Agonia da Saúde

Por Edmundo Machado Ferraz*

Vivemos um momento de grande expectativa e cobrança da sociedade sobre a atividade médica em nosso país, que ainda não superou alguns problemas estruturais básicos. Fomos capazes de criar, gerir e manter um país continental de uma riqueza e potenciais invejáveis, mas não fomos ainda capazes de integrá-lo em uma cidadania plena para todos os seus cidadãos.

No entanto, criamos um sistema público único de saúde de concepção modelar e não fomos capazes de dotá-lo e atualizá-lo, ao longo do tempo, de um plano de financiamento que garantisse a sua prestação de serviços a 145 milhões de brasileiros usuários.

Desenvolvemos centros de excelência médica comparáveis aos melhores do mundo em algumas metrópoles brasileiras, mas não fomos capazes de assegurar um atendimento mínimo de dignidade e de respeito à cidadania da grande maioria dos pacientes usuários de mais de 6.000 hospitais brasileiros.

Formamos mais de 10.000 médicos por ano e somos incapazes de distribuí-los pela maioria de nosso território continental, por não termos desenvolvido uma política salarial pública adequada.

Algumas escolas médicas são exemplares, mas não fomos capazes de conter a proliferação desenfreada de escolas médicas – o maior número do mundo – que lançam no mercado grande contingente de médicos despreparados técnica e, sobretudo, eticamente para o desempenho dessa atividade abençoada que é ser médico, criando sérios problemas para as nossas entidades médicas, entre as quais nos incluímos com a Associação Médica Brasileira (AMB) e o Conselho Federal de Medicina (CFM).
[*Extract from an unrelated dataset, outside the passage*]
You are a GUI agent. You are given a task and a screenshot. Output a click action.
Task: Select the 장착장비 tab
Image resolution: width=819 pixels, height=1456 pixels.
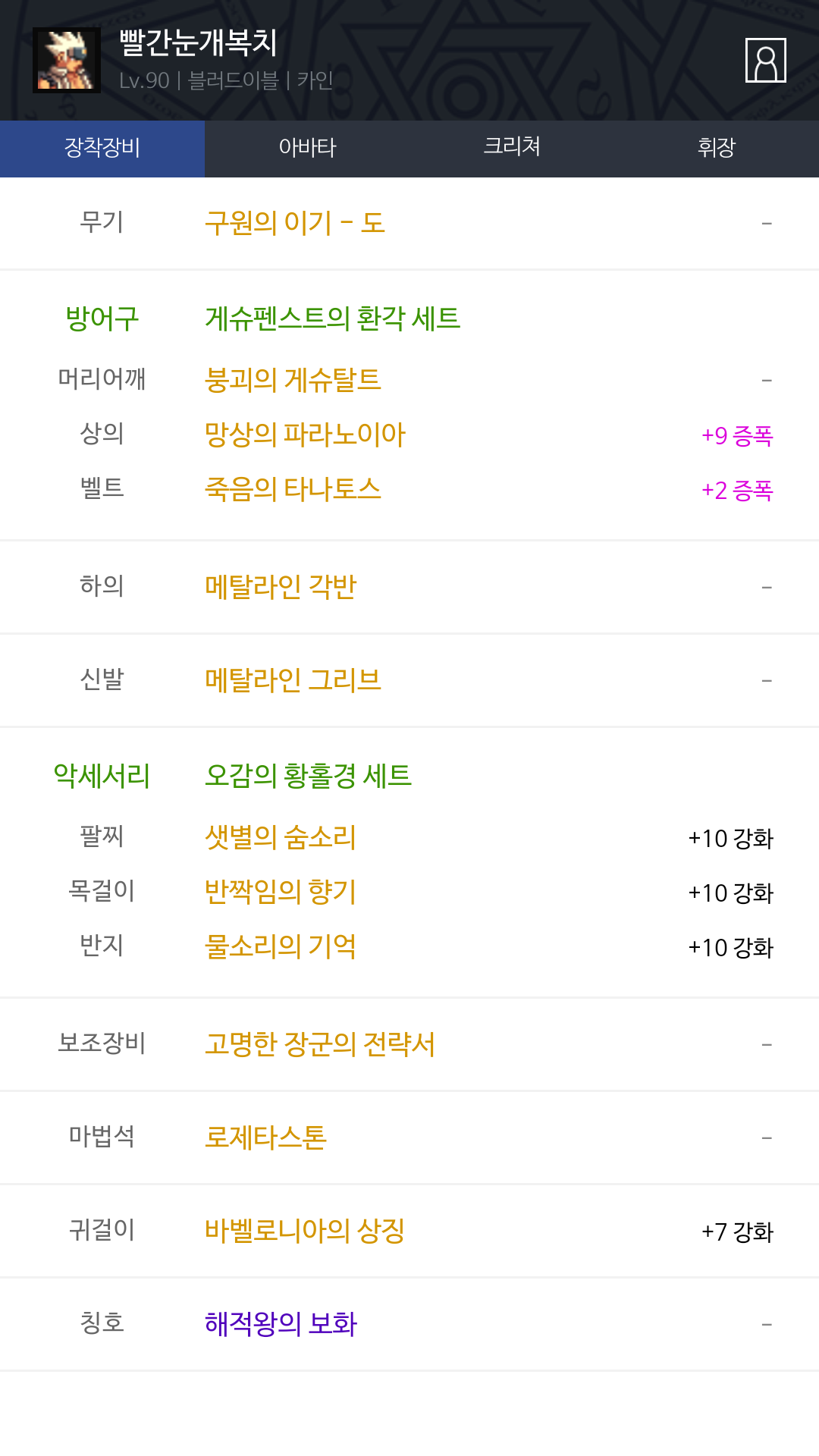[x=102, y=148]
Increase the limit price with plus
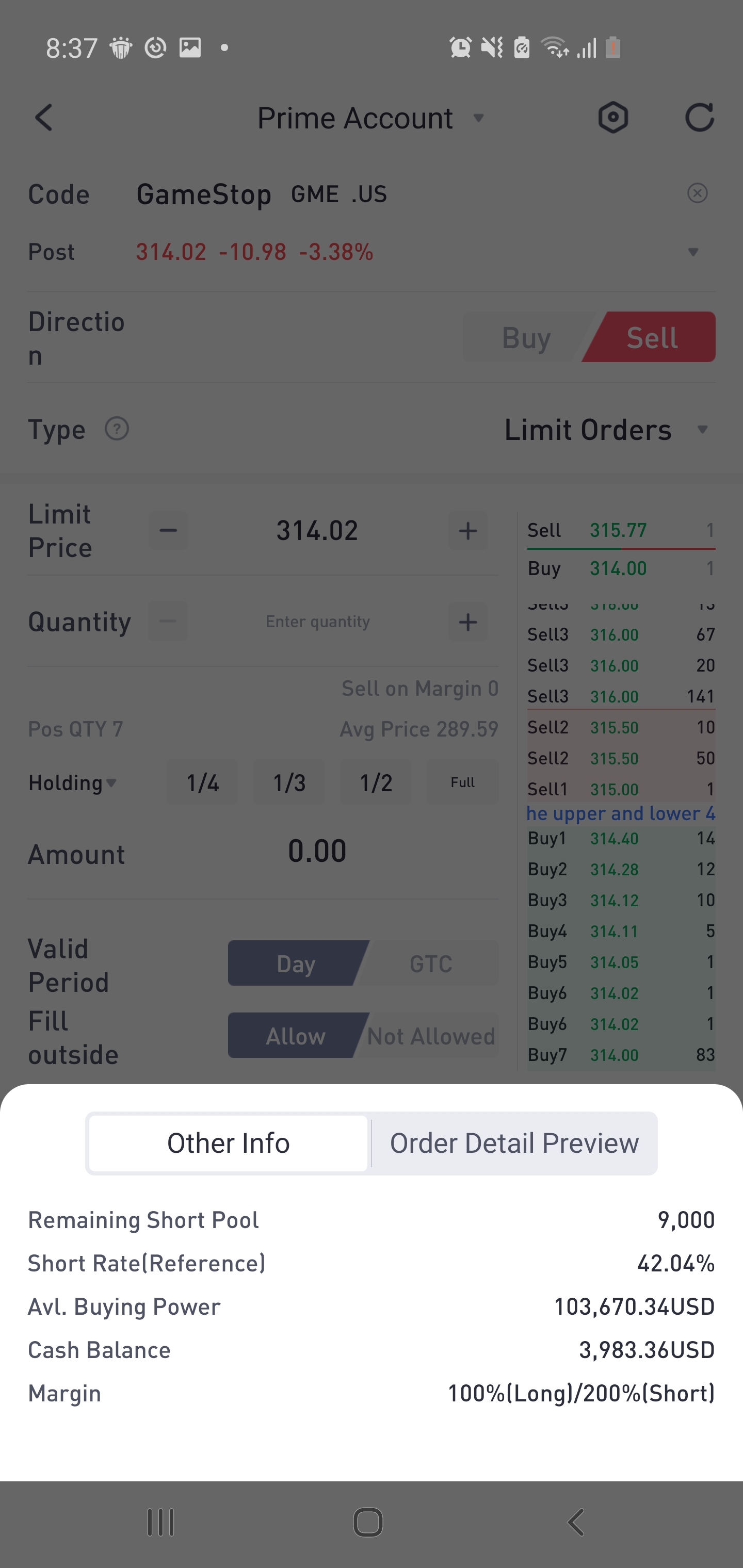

Fomos capazes de criar praticamente todas as sociedades cirúrgicas, de todas as especialidades, mas não fomos capazes de unir nossa imensa força política de persuasão que poderia mudar a face do atendimento público de saúde no Brasil, porque ainda privilegiamos a querela, a disputa de pequenas vantagens, irrisórias e insignificantes, em detrimento de uma identificação de objetivos comuns que resultaria em atendimento melhor de nossa população.

Ultrapassamos um PIB de cerca de 1 trilhão de dólares, mas não fomos capazes de atingir uma aplicação mínima de recursos por habitante (menos de 300 dólares por habitante, quando a Organização Mundial de Saúde considera adequado cerca de 500 dólares por habitante).

Os hospitais públicos estão superlotados e, entretanto, em regime falimentar e de grande sucateamento, sendo fácil imaginar que essa deterioração irá exigir um grande esforço e aporte de recursos para ser recuperada. Um grande exemplo desta afirmativa é o que vem presentemente ocorrendo no Hospital Universitário Clementino Fraga Filho, hospital voltado para o atendimento de alta complexidade no Rio de Janeiro e que perdeu a sua capacidade financeira com repercussão imediata no atendimento dos pacientes e nos programas de treinamento de cirurgia avançada.

Contudo, a constatação dessa realidade não constitui uma afirmativa pessimista. A mudança depende de cada um de nós

(*) Edmundo Machado Ferraz é presidente do Colégio Brasileiro de Cirurgiões. Artigo publicado no jornal O Globo, na edição do dia 06/10/08.